Metin ::
☆ ☆ ☆ ☆ ☆ ☆ ☆

Oktay Rifat, yirminci yüzyıl Türk edebiyatında önemli yer edinmiş güçlü bir sanatkâr; şair, romancı, tiyatro yazarı ve avukattır. Cumhuriyet sonrası Türk edebiyat tarihinin ve şiirinin yenilenmesinde büyük etkisi olan Birinci Yeni Akımı‘nın (Garip) kuramcılarından, İkinci Yeni Akımı’nın ise öncülerinden biridir. Türkçeyi kullanma kabiliyeti, sürekli bir arayış ve yöneliş içinde yenilenen çalışmaları ve yapısal farklılık arayışıyla modern Türk edebiyatını derinden etkileyen ve ona yön veren şairlerdendir. Atatürk, İsmet İnönü, Adnan Menderes ve 1970-1980’li yılların Süleyman Demirel ve Bülent Ecevit’li yönetimlerine tanıklık eden Oktay Rifat, bu dönemlere özgü hususiyetleri eserlerine yansıtmıştır. Eserleri bu dönemlerin bir panoraması niteliğindedir.

☆ ☆ ☆ ☆ ☆ ☆ ☆

Çıkarılan bilgiler ::
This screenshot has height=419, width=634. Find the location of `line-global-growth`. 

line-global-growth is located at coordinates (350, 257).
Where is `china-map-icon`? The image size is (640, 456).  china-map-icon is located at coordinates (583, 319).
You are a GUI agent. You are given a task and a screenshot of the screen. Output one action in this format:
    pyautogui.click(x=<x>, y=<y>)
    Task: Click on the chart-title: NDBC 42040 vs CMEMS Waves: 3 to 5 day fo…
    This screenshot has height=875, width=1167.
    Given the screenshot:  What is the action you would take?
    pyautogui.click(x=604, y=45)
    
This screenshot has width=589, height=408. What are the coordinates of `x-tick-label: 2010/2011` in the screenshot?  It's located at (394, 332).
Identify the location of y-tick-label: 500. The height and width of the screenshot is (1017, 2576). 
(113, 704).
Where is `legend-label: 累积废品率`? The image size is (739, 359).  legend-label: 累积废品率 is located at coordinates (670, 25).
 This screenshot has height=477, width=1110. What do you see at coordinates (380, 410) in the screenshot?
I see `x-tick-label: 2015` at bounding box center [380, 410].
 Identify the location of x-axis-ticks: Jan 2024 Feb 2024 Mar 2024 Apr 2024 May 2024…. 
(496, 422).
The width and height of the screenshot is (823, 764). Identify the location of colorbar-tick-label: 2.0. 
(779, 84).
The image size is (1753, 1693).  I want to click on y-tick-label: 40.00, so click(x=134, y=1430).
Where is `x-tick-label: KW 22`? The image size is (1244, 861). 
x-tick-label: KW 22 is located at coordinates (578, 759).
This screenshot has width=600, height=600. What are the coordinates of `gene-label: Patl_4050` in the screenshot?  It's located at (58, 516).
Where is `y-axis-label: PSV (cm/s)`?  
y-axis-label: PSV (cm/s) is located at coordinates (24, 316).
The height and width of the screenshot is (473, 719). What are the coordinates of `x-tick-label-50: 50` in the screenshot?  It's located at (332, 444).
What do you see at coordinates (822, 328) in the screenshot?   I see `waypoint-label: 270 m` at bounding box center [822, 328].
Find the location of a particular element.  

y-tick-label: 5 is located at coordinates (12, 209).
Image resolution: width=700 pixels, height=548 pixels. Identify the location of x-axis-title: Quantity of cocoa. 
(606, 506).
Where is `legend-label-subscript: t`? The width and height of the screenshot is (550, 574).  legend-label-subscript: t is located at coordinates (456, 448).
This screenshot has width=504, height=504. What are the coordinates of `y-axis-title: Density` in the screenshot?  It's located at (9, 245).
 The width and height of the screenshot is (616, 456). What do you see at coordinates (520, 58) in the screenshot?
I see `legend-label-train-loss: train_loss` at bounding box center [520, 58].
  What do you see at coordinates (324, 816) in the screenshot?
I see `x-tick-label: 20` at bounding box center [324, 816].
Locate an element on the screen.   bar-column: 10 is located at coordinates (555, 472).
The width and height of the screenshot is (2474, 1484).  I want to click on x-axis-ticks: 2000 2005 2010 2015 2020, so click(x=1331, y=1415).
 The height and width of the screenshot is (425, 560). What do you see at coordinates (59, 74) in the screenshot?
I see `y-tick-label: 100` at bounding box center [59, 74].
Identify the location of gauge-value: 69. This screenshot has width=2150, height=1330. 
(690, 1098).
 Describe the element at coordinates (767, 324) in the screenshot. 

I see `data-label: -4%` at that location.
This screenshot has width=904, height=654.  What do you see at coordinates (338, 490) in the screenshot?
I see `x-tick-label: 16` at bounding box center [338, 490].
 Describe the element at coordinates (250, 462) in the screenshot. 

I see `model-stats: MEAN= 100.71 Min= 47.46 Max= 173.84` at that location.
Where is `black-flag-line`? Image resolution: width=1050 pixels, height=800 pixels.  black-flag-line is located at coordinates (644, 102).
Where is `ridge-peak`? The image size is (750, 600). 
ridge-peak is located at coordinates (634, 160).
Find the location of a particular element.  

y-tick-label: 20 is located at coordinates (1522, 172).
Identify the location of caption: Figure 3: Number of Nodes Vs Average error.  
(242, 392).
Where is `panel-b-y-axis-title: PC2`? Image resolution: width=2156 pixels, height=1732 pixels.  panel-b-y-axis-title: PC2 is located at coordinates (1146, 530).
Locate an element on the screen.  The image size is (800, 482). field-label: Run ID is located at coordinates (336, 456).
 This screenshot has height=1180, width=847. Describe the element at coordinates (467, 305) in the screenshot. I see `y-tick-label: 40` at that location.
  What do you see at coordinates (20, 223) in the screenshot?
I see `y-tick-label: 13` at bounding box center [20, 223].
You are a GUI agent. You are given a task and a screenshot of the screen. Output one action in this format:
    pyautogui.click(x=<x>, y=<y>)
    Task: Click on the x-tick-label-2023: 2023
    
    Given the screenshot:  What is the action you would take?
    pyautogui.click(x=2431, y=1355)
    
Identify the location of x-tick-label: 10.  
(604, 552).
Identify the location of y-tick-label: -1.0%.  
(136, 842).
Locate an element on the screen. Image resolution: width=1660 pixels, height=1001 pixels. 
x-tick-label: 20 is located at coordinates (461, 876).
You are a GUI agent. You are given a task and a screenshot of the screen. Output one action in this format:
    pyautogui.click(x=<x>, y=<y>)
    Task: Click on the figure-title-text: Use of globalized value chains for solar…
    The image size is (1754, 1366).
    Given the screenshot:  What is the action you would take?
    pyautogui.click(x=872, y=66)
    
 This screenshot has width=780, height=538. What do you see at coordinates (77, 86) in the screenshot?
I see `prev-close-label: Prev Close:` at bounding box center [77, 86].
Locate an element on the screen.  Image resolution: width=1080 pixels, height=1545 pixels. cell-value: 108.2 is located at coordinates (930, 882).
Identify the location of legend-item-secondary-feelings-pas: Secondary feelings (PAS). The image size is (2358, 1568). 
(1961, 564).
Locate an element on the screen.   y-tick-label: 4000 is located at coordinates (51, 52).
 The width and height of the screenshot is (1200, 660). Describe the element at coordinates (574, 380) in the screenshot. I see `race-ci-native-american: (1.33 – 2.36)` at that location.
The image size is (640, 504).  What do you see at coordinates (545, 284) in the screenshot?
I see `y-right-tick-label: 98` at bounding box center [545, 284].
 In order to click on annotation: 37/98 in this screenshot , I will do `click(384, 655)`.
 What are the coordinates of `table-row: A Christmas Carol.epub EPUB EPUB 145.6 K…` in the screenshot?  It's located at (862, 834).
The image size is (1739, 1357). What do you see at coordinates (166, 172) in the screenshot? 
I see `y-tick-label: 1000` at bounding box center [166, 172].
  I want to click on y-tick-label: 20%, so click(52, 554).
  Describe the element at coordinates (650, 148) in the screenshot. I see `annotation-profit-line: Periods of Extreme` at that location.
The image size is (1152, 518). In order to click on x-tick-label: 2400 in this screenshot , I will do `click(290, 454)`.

☆ ☆ ☆ ☆ ☆ ☆ ☆

İstenen işlem A :: Şu ifadelerin her biri için metinle uyuşup uyuşmadığını evet ya da hayır diye belirtin ve kararı veren sözcükleri metinden aynen alıntılayın: (i) Oktay Rifat, Birinci Yeni Akımı'nın kuramcılarından biridir. (ii) Oktay Rifat, İkinci Yeni Akımı'na karşı çıkmıştır. (iii) Oktay Rifat yalnızca şiirle uğraşmıştır.
İstenen işlem B :: Metne göre Oktay Rifat'ın edebiyat dışındaki mesleği nedir?
Bu listenin metinle hiçbir ilgisi yoktur.

Alıştırma yanıtı A ::
(i) Evet: "Birinci Yeni Akımı‘nın (Garip) kuramcılarından"
(ii) Hayır: "İkinci Yeni Akımı’nın ise öncülerinden biridir"
(iii) Hayır: "şair, romancı, tiyatro yazarı ve avukattır"

Alıştırma yanıtı B :: Avukattır.